Mumbai, May 07: India is one of the most attractive markets in the world now because of its high domestic demand and economic growth, Merrill Lynch Chairman and CEO John A Thain said on Thursday.

"If you consider opportunity vis-a-vis risk, India is one of the most attractive markets in the world," Thain said in Mumbai.

Because of its high demand, growth in economy, strength of corporates to go global and huge spending on infrastructure, India would be less affected to the US slowdown, he said.

Thain, however, said that a combination of falling home prices, rising food and energy prices and higher unemployment would result in a pull back of the US economy in the next six to 12 months.

Stating that Merrill Lynch believed that "genuine opportunity would come from outside the US," Thain said he was bullish about China, Russia and Brazil as well.

"China is also a very attractive market for us. But, China is more coupled with the US and that will have much more impact on the Chinese economy," he said.

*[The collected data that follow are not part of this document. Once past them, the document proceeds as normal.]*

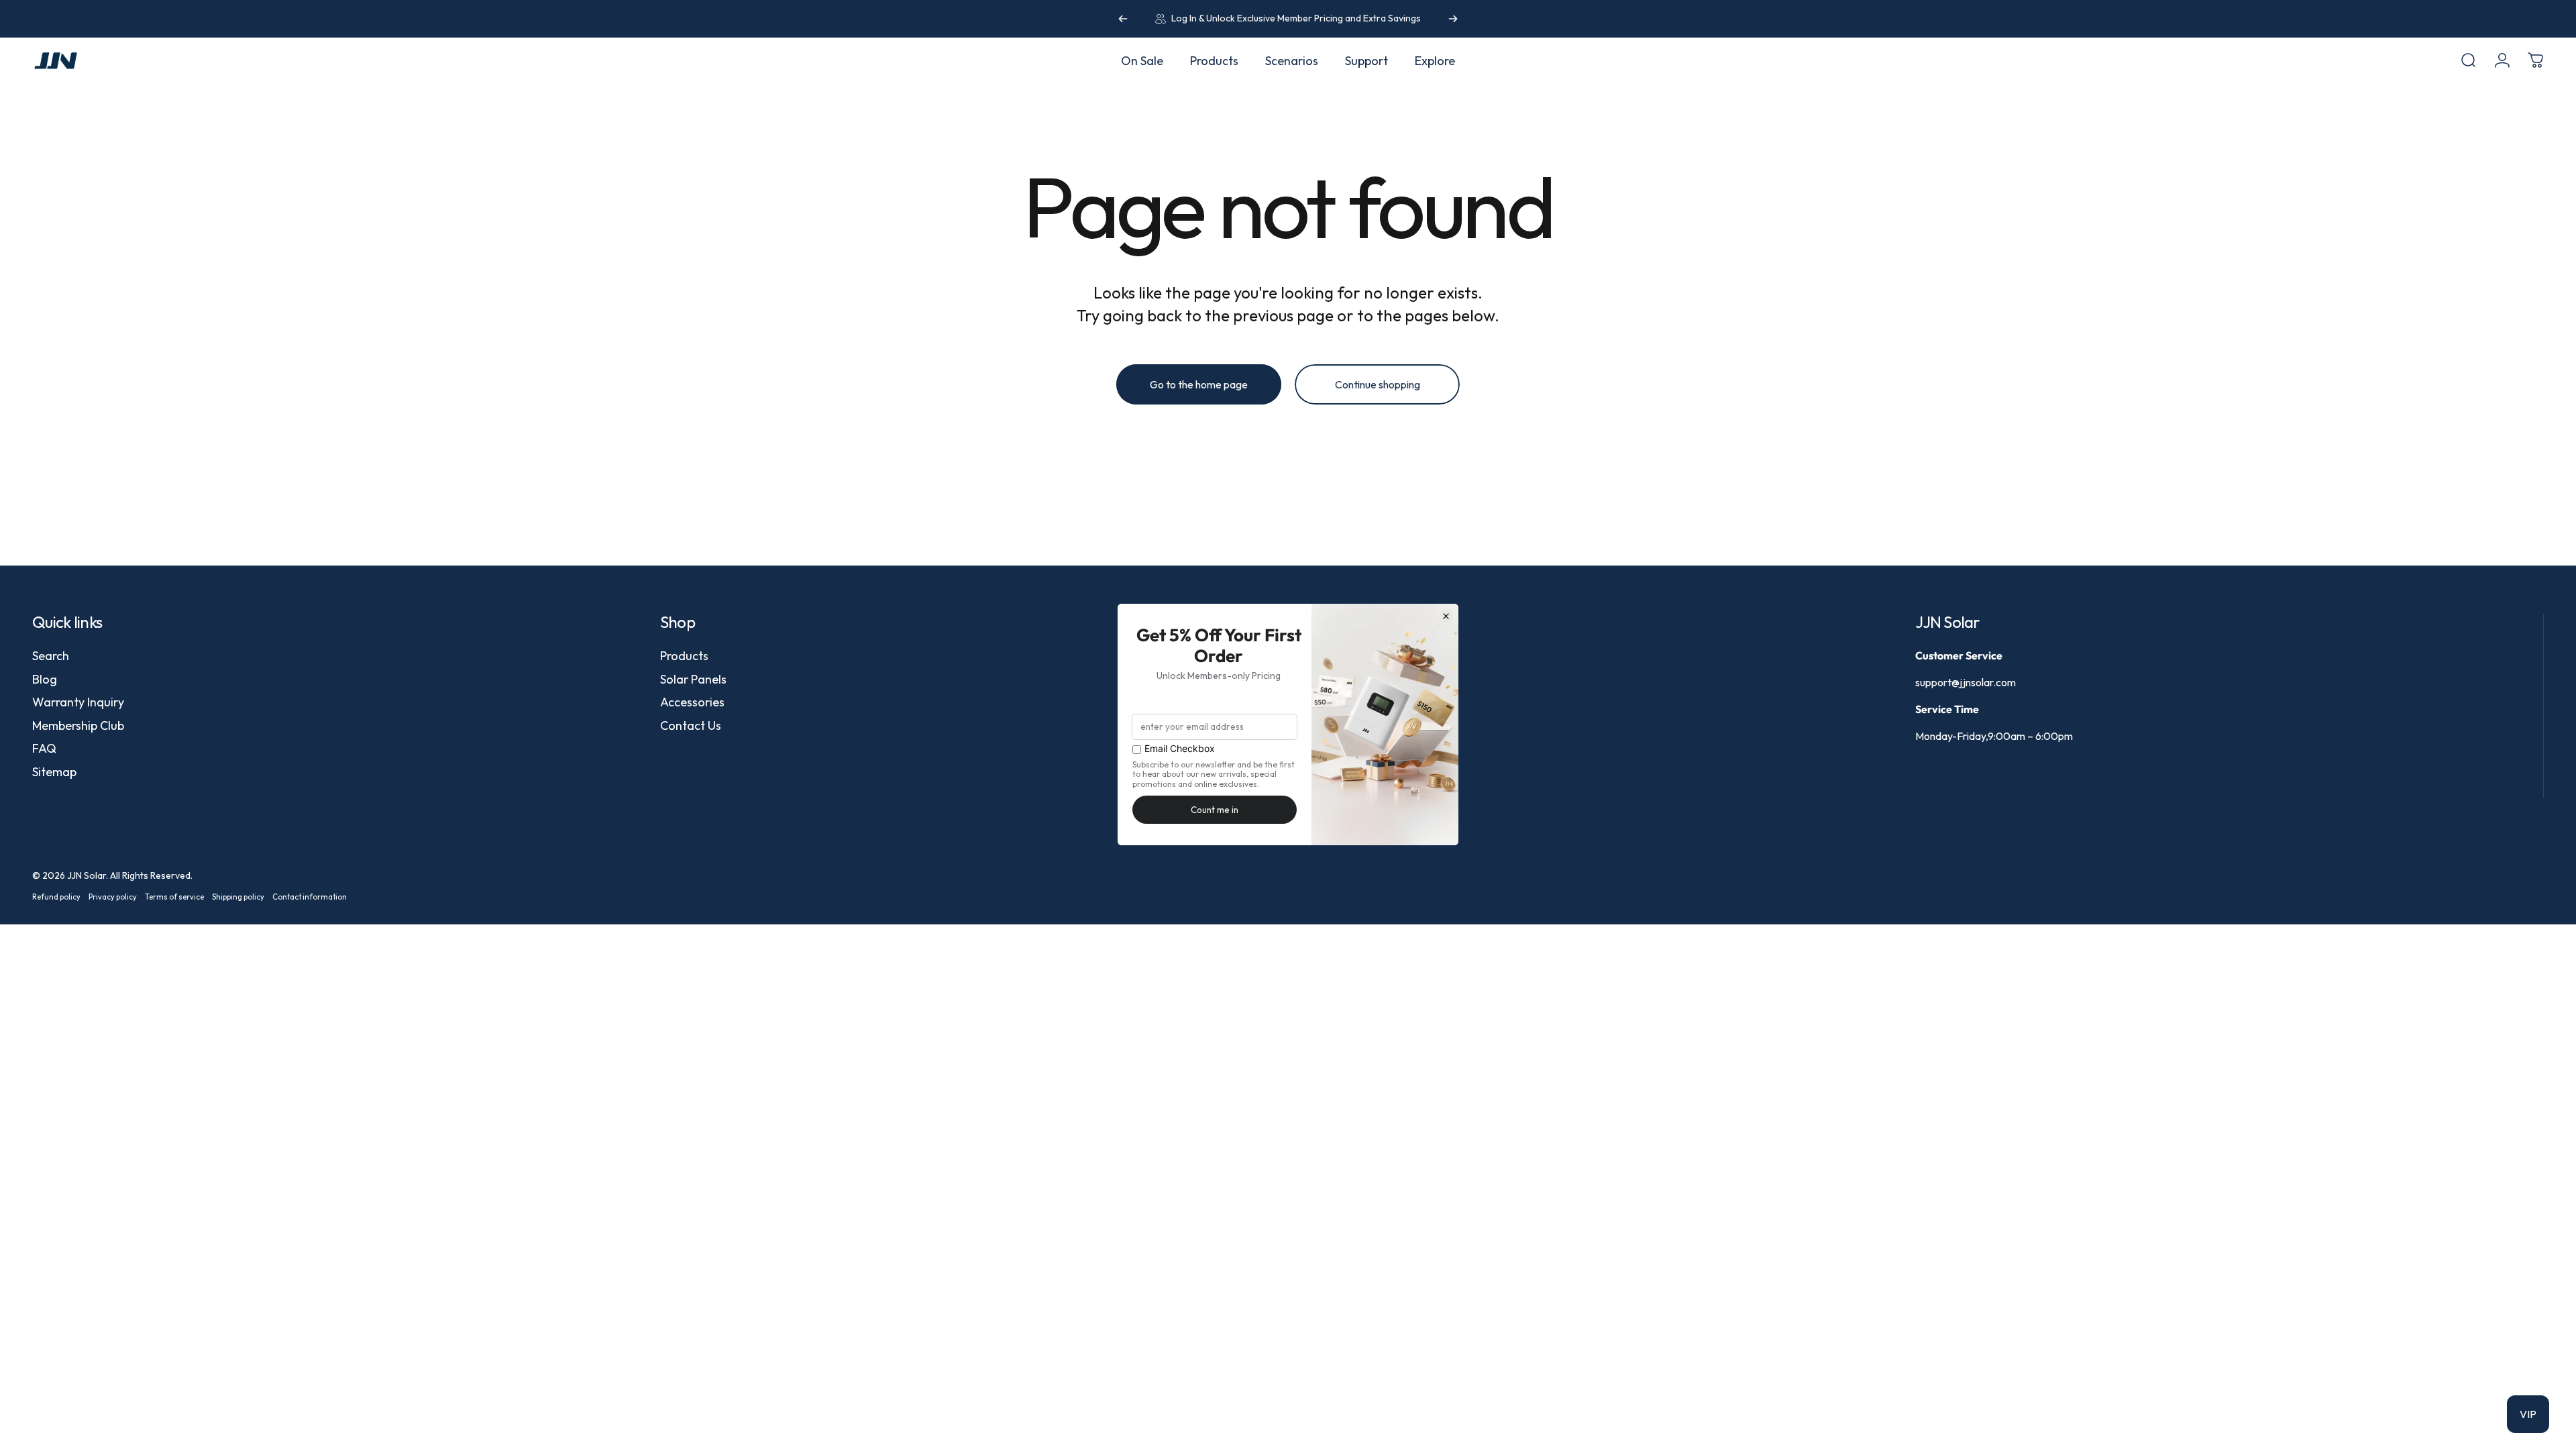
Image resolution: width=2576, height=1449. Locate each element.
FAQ (44, 748)
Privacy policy (113, 897)
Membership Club (78, 725)
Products (684, 656)
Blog (44, 679)
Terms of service (174, 897)
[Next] (1453, 19)
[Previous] (1123, 19)
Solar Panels (693, 679)
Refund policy (56, 897)
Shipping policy (238, 897)
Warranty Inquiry (78, 702)
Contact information (309, 897)
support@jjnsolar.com (1965, 682)
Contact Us (690, 725)
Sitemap (54, 772)
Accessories (692, 702)
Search (50, 656)
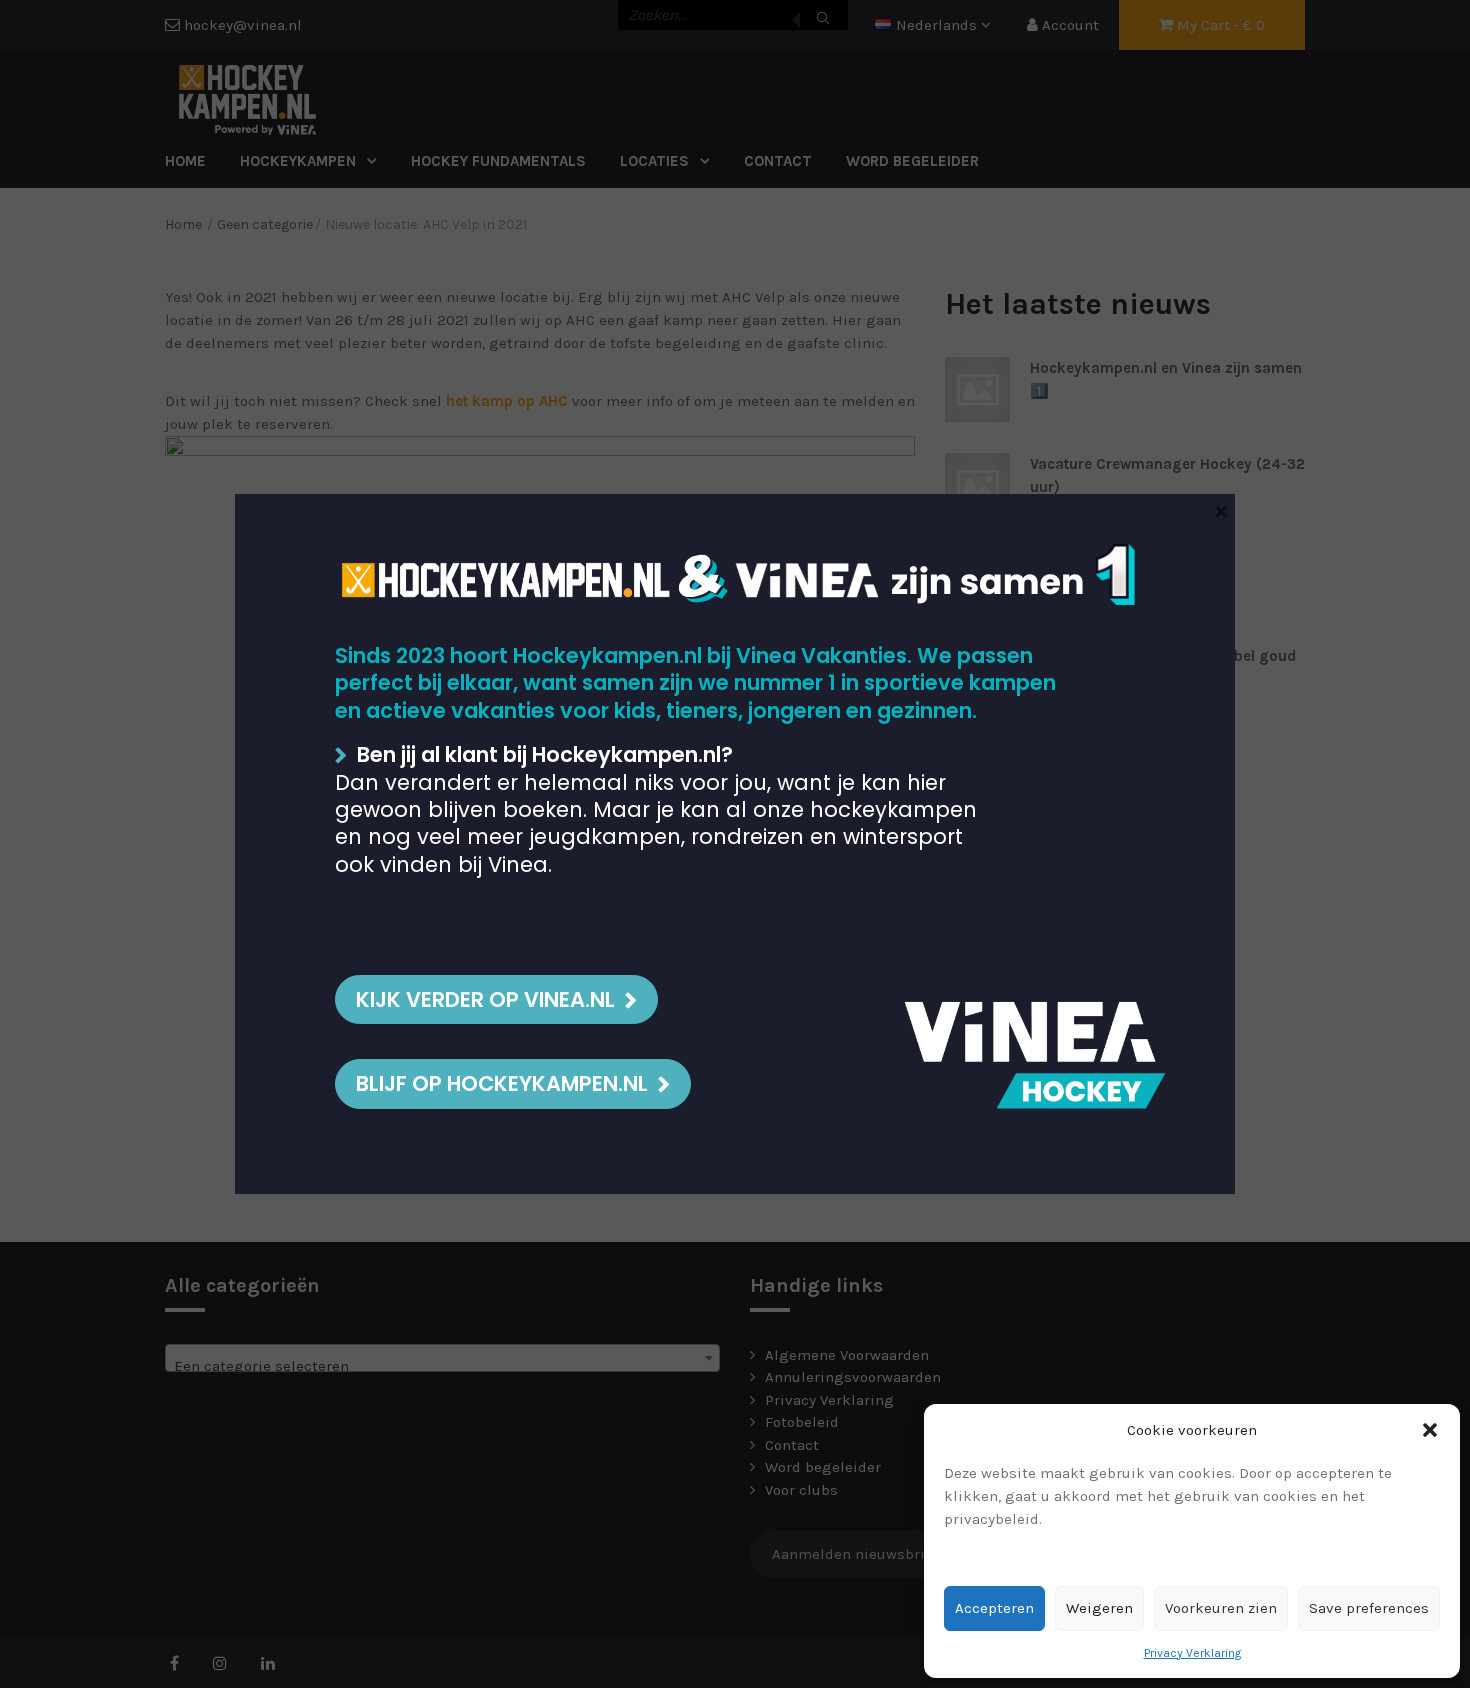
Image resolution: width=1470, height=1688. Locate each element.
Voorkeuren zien (1221, 1608)
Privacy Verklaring (1192, 1653)
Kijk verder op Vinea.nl (485, 999)
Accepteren (994, 1608)
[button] (1430, 1430)
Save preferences (1369, 1608)
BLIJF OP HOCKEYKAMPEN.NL (502, 1083)
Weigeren (1099, 1608)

"The degree of impact (of US slowdown) is different from different countries," Thain added. Merrill Lynch, which recorded about four times top-line growth in India in the last two years and doubles its headcount in half the time, would continue to increase the number of employees in the country, Thain said.

Thain believed India would offer huge opportunity in the coming days for the company as on the wealth management side, Merrill Lynch anticipated huge opportunity emanating from the huge amount of wealth being created and on the investment banking side, India Inc is becoming more global with the outbound M&A activity on the rise.

Merrill Lynch, he said, has global footprint to provide advisory services to the aspiring Indian companies going for outbound merger and acquisitions. But on the wealth management side, the company would continue to target High Net-worth Individuals and not the masses.

"We are focused on HNIs. Our business is selected and not for masses. HNI is a rapidly increasing market in India, Brazil, China and Russia," he said.

Thain said Merrill Lynch, which raised $2.5 billion realty private equity funds for the Asia-pacific region in a week back, would also launch a mutual fund targeting at the sector.